Je continuerai à m’engager pour la France et le continent africain et celles et ceux qui y vivent.
Fidèlement,
Elisabeth Moreno
— Élisabeth Moreno (@1ElisaMoreno) June 19, 2022
Une majorité relative pour les députés macronistes
Au niveau de la France métropolitaine, les résultats quasi-définitifs de ces législatives donnent une simple majorité relative à la coalition soutenant la politique du président Macron, et de la Première ministre, Elisabeth Borne. Avec un total de 245 sièges (sur 577), Ensemble ! devra donc s’accorder avec d’autres partis afin d’atteindre la majorité absolue, fixée à 289 députés, synonyme de gouvernance solide. Chose inédite depuis l’organisation des législatives directement après l’élection présidentielle.

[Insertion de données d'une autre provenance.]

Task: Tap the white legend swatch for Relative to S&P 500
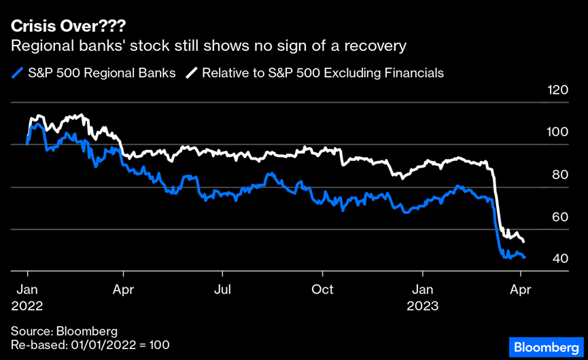click(192, 73)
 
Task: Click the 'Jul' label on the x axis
click(222, 289)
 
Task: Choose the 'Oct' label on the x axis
click(322, 289)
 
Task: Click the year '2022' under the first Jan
click(27, 306)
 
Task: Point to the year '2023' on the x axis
click(423, 306)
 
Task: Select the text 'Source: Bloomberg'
click(64, 331)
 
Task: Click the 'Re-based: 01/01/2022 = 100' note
click(90, 345)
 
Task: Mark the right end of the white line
click(523, 241)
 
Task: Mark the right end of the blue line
click(524, 257)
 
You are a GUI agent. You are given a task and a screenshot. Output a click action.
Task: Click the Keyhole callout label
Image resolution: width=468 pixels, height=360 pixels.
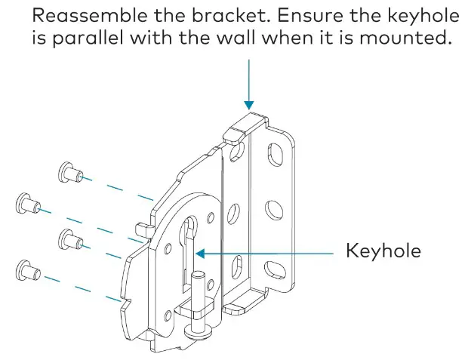pos(383,251)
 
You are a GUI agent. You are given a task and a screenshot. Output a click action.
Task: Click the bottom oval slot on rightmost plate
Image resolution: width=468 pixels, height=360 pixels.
pos(271,265)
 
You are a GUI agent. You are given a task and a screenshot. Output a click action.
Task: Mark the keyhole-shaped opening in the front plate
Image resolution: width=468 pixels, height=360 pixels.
pos(189,242)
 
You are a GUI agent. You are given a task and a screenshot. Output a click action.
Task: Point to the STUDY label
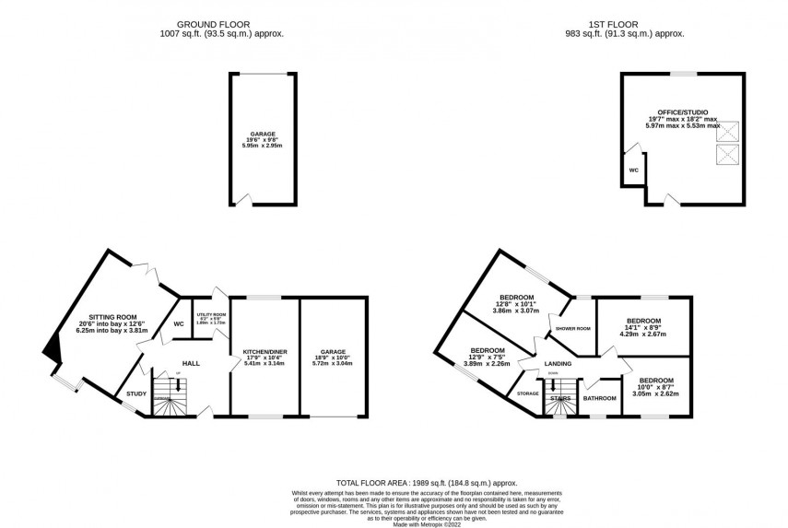(136, 394)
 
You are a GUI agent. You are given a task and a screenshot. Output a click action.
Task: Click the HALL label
(191, 362)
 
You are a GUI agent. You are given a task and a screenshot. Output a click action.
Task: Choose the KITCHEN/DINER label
(265, 352)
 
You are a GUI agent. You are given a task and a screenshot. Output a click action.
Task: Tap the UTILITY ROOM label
(211, 315)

Deux gros blocs d’opposition émergent : l’union de la gauche, Nupes, est arrivée à truster 133 sièges, faisant d’elle une force politique d’ampleur si tant est qu’elle reste unie. Plus surprenant, le score du Rassemblement National (RN), parti de Marine Le Pen, qui réalise une percée inédite avec 89 députés à l’Assemblée Nationale. Si ce résultat reflète la dynamique de l’élection présidentielle (Le Pen avait échoué au deuxième tour), les déclarations des soutiens de Macron n’avaient pas été unanimes pour faire barrage à l’extrême-droite lorsqu’un candidat Nupes l’affrontait.
Il ne faut également pas sous-estimer le groupe des Républicains (64 sièges), historique parti de droite en recul mais qui pourrait s’avérer décisif pour donner une majorité absolue au gouvernement macroniste.
Un député d’opposition face aux enjeux diplomatiques
En attendant une recomposition du gouvernement selon divers paramètres, ces élections pourraient marquer un tournant dans la capacité de leadership d’Emmanuel Macron, notamment au niveau international. Dans cette 9e circonscription des Français de l’étranger qui réunit des enjeux diplomatiques majeurs pour la France avec l’Afrique, il sera intéressant d’observer quel rôle peut jouer un député d’opposition sur place, dans les affaires étrangères françaises. Affaire à suivre.